> [Text for analysis]:
+ + + + +

Rami's Ramblings

Luck and apples - a blog post that was then just a search query

So, this is a post where my plan was to steal someone else's good idea. The thing here is, that years and years ago I read a really good essay on luck, probably online, but since then I had completely lost the source. I kept referring to the text from time to time by giving short descriptions, but I felt that it would be easier if I simply had a copy of the text. And since I couldn't find the original one, the way to go seemed to be to write the version I've been retelling all these years.

Now where this gets ironic is that once I wrote the version 1.0 of this post, I realized that instead of trying to google "apple orchard luck metaphor" variations, I could simply shove all of this to ChatGPT deep research. And lo and behold, the original source I was trying to find was most likely some report on Richard Wiseman's The Luck Factor, perhaps this one.

I'm not going to not-publish this post, mostly because it was fun to write and once more I got to ruminate on some thoughts on the topic. And it might be fun for others to read what can nowadays pass for a simple search query. But if the topic of luck interests you then Wiseman is what you should probably read.


Is there luck?

Now, the theme of this essay is about luck. I want to start by stating three base things that are assumed to be true within the scope of this essay:

  • Luck exists.
  • Chance exists.
  • Entitlement exists.

What these three things compbined say to me that there are many factors out there beyond our direct control. Some of them random (like whether or not you get hurt in a random traffic accident without personal fault) and others things like having a rich family that can support you mentally and financially. And some of these effects of these background things are called as "lucky events".

And yet. Instead of throwing my hands in the air, saying that lucky things are either by chance or illusions created by priviledges, I want to claim that there is something that you can actively do to improve your chances to be more lucky.

The apple orchard

Imagine that there is a magical apple orchard where the trees sprout new apples every night. You go visit this orchard every day, and try to find as many apples as you can. What makes this hard that there are a bazillion trees over hectares and hectares of land. Some trees tend to grow a lot of apples, some of them less. In this essay we look at two different strategies of acquiring apples in the long term.

Approach A

Every day you feel adventurous and go off to a new random direction. Sometimes you find a lot of apples, sometimes you go to sleep hungry. Life is a happy chaos.

Approach B

You start off by looking at random places, and once you find a tree that sprouts enough apples to support your threshold of enough apples, you just keep coming back to that tree every day. You might have gotten lucky in that the first tree you saw that was above your threshold was way above your threshold, but most likely1 you'll be somewhat near your threshold.

+ + + + +

Stored items:
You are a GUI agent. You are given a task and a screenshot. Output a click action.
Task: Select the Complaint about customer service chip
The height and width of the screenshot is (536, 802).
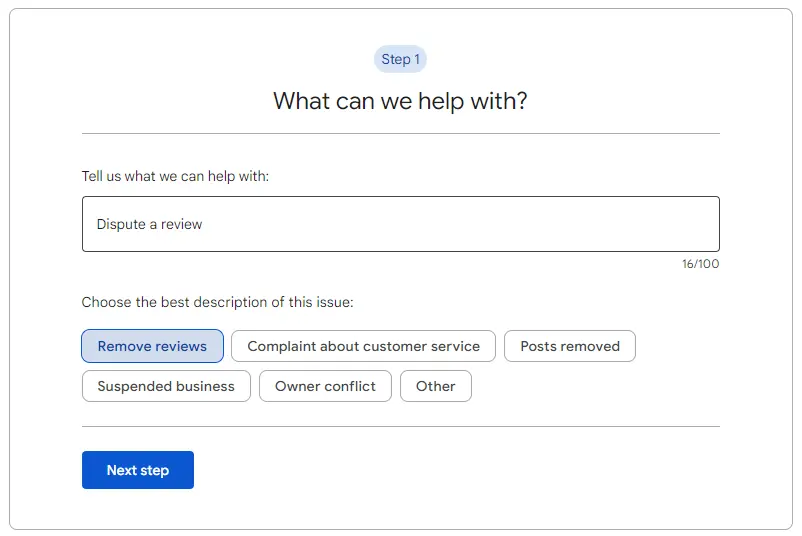click(363, 346)
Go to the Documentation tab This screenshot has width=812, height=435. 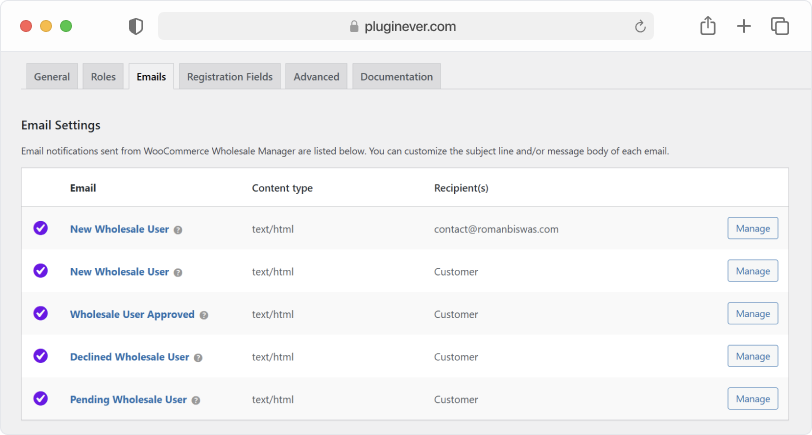click(396, 77)
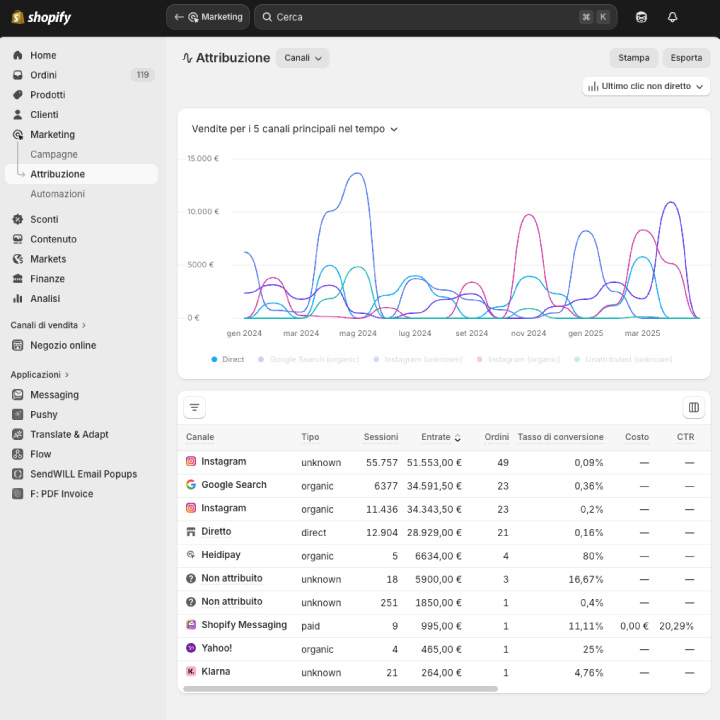Open the column editor icon

(x=694, y=407)
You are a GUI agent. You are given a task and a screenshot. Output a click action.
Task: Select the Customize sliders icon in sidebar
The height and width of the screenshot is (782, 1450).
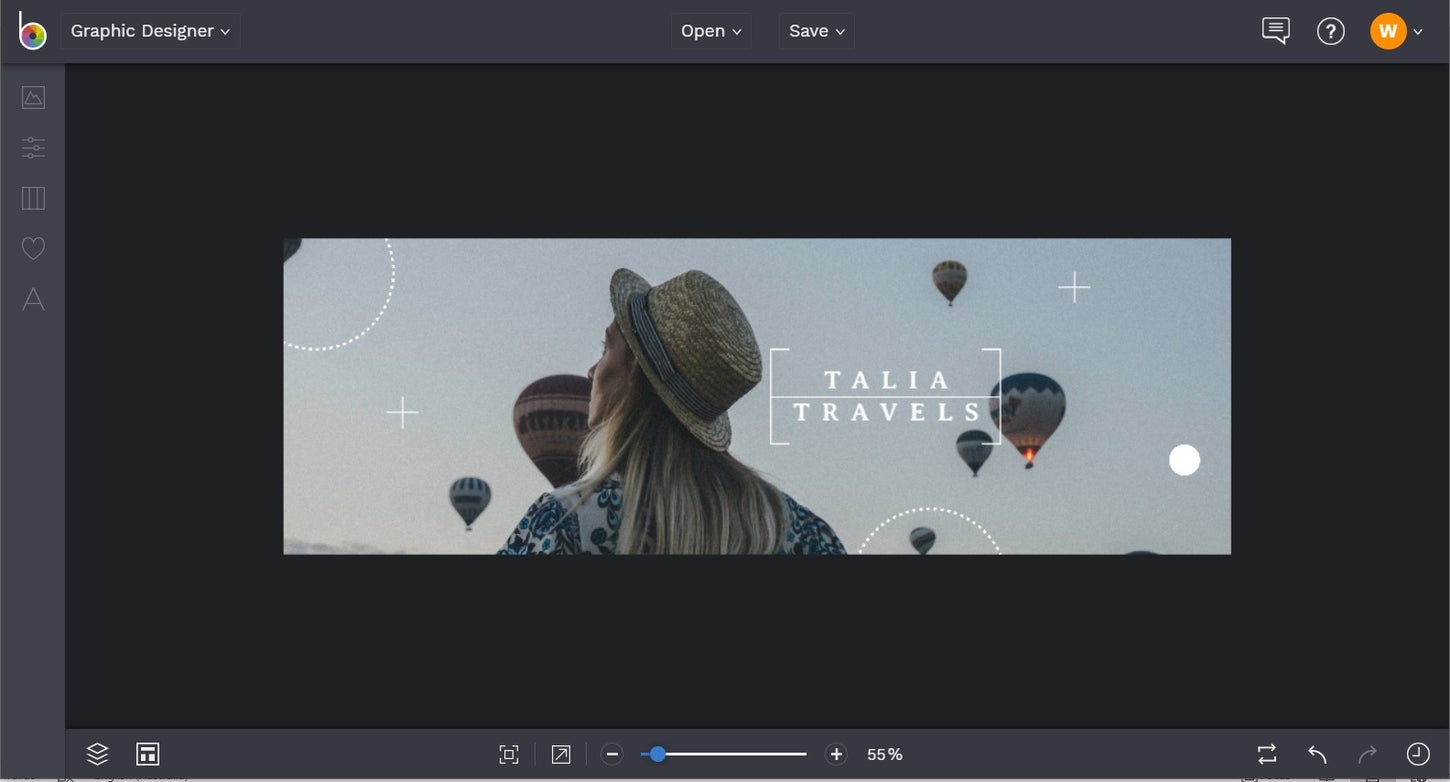32,147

+ + + + +

> [Problems to work on]:
#1 Write out the part of the blog post about luck starting at "Every day you" and ending at "near your threshold.", word for word.
#2 Shorten the paragraph in the blog post about luck that begins "Imagine that there is a magical apple orchard", keeping its main facts.

> [Task responses]:
#1
Every day you feel adventurous and go off to a new random direction. Sometimes you find a lot of apples, sometimes you go to sleep hungry. Life is a happy chaos.

Approach B

You start off by looking at random places, and once you find a tree that sprouts enough apples to support your threshold of enough apples, you just keep coming back to that tree every day. You might have gotten lucky in that the first tree you saw that was above your threshold was way above your threshold, but most likely1 you'll be somewhat near your threshold.

#2 In a magical orchard, the trees grow new apples every night. You visit every day to gather as many as you can. That's hard because the orchard has a huge number of trees spread over many hectares, and some trees grow far more apples than others. The essay compares two long-term strategies for getting apples.